Syro — Aphex Twin (2014)
i’m sorry but if you honestly believe that Aphex Twin can release an album for the first time in 13 years and not have it be on my top ten list for the year, then you got another thing coming. it’s not the most mind-blowing, groundbreaking album of all time, but it’s still maximalist electronic music done with care, intelligence, and thoughtfulness. and it sounds damn good.
and.
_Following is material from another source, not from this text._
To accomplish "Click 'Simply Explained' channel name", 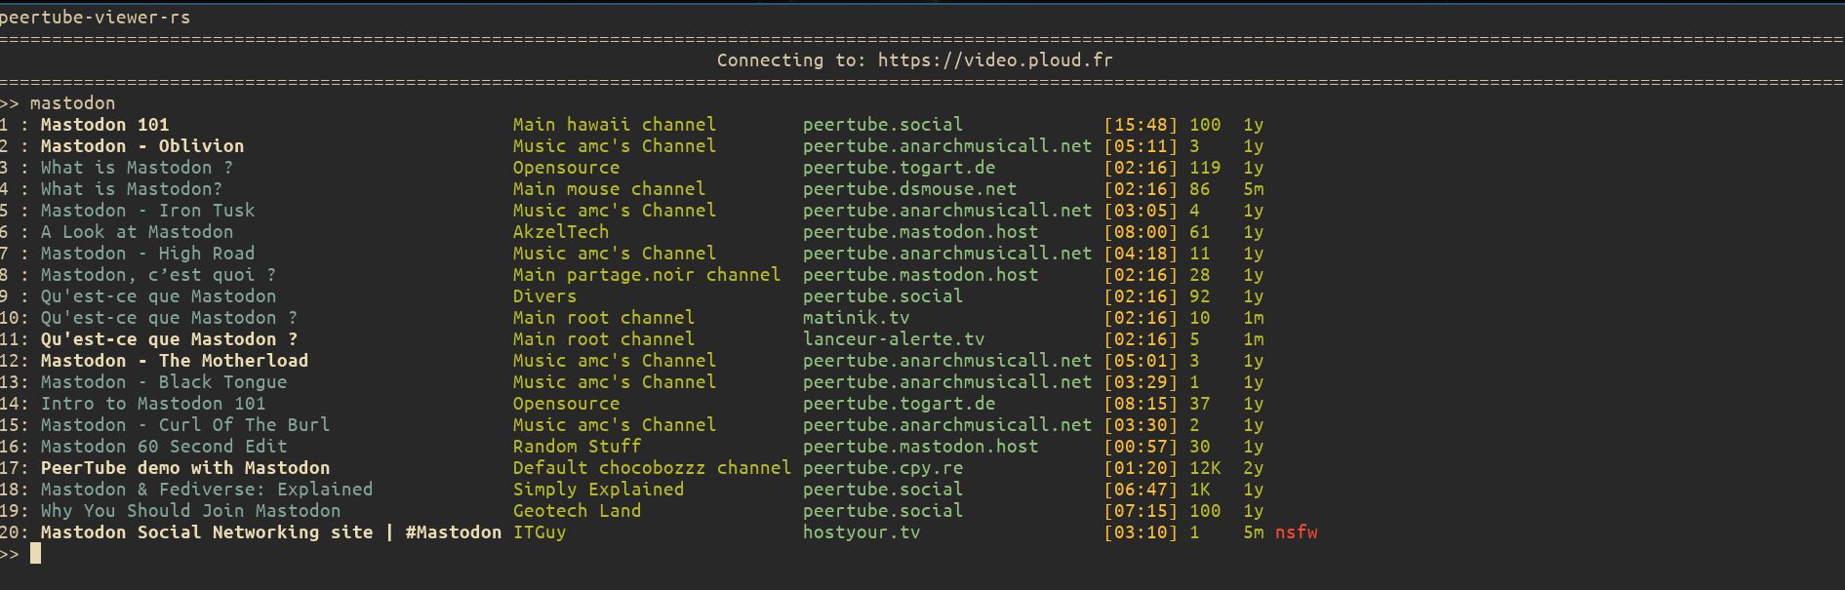I will [598, 490].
AND. the last track, “aisatsana,” is possibly the most exquisite piece for piano written this century.
With the Artists — Rhythm & Sound (2003)
this list started with a compilation, and it’s ending with one too. hell has officially frozen over. actually, the two are similar in another way which i constantly espouse about disco and dub: it’s all about dat production.
between 1996 and 2003, Rhythm & Sound (who also produce abrasive dub of the techno variety under their “Basic Channel” alias) collaborated with the above reggae vocalists on eight of the most delightful dub tracks around. it’s music meant to be heard on big fat speakers at full volume, at the point where you’re feeling your hair move more than you’re noticing how the songs are morphing over time. but if you do gain consciousness, pay attention to the lyrics… they’re sometimes depressing, but often provoking and inspiring.
it’s heaven for lovers of low frequencies.